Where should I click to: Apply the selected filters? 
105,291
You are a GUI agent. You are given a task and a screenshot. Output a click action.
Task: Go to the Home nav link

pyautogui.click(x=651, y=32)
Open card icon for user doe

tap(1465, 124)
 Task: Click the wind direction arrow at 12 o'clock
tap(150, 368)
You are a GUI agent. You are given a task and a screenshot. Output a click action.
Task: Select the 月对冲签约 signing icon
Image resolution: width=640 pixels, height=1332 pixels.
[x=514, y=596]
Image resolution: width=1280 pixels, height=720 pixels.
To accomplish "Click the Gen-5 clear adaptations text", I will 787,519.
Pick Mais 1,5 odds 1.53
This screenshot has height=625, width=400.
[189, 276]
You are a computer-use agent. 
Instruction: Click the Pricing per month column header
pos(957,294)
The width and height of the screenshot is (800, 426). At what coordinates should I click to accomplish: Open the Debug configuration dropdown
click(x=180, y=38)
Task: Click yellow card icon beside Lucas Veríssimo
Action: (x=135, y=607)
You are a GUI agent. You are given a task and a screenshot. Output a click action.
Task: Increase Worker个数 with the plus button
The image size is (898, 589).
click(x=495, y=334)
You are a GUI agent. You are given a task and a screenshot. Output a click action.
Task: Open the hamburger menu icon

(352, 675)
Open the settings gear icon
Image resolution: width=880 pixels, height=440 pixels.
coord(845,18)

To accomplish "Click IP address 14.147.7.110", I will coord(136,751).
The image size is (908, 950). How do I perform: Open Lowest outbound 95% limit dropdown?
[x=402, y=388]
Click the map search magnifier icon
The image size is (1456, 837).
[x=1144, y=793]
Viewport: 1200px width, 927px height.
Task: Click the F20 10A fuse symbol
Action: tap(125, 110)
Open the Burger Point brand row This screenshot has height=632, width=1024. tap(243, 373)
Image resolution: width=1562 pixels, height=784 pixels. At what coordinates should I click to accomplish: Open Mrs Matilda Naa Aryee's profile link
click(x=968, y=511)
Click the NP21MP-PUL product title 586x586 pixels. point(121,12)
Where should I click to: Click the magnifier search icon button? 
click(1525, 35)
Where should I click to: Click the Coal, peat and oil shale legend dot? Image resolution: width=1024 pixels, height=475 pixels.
★ ★ ★ ★ ★
■ TASK STATEMENT: Output the material above exactly. Omit nothing.

■ REPLY:
Where should I click to: Apply the selected filters? 
105,291
You are a GUI agent. You are given a task and a screenshot. Output a click action.
Task: Go to the Home nav link

pyautogui.click(x=651, y=32)
Open card icon for user doe

tap(1465, 124)
 Task: Click the wind direction arrow at 12 o'clock
tap(150, 368)
You are a GUI agent. You are given a task and a screenshot. Output a click action.
Task: Select the 月对冲签约 signing icon
Image resolution: width=640 pixels, height=1332 pixels.
[x=514, y=596]
Image resolution: width=1280 pixels, height=720 pixels.
To accomplish "Click the Gen-5 clear adaptations text", I will 787,519.
Pick Mais 1,5 odds 1.53
This screenshot has height=625, width=400.
[189, 276]
You are a computer-use agent. 
Instruction: Click the Pricing per month column header
pos(957,294)
The width and height of the screenshot is (800, 426). At what coordinates should I click to accomplish: Open the Debug configuration dropdown
click(x=180, y=38)
Task: Click yellow card icon beside Lucas Veríssimo
Action: (x=135, y=607)
You are a GUI agent. You are given a task and a screenshot. Output a click action.
Task: Increase Worker个数 with the plus button
The image size is (898, 589).
click(x=495, y=334)
You are a GUI agent. You are given a task and a screenshot. Output a click action.
Task: Open the hamburger menu icon

(352, 675)
Open the settings gear icon
Image resolution: width=880 pixels, height=440 pixels.
coord(845,18)

To accomplish "Click IP address 14.147.7.110", I will coord(136,751).
The image size is (908, 950). How do I perform: Open Lowest outbound 95% limit dropdown?
[x=402, y=388]
Click the map search magnifier icon
The image size is (1456, 837).
[x=1144, y=793]
Viewport: 1200px width, 927px height.
Task: Click the F20 10A fuse symbol
Action: tap(125, 110)
Open the Burger Point brand row This screenshot has height=632, width=1024. tap(243, 373)
Image resolution: width=1562 pixels, height=784 pixels. At what coordinates should I click to accomplish: Open Mrs Matilda Naa Aryee's profile link
click(x=968, y=511)
Click the NP21MP-PUL product title 586x586 pixels. point(121,12)
Where should I click to: Click the magnifier search icon button? 
click(1525, 35)
Where should I click to: Click the Coal, peat and oil shale legend dot? Image resolution: width=1024 pixels, height=475 pixels.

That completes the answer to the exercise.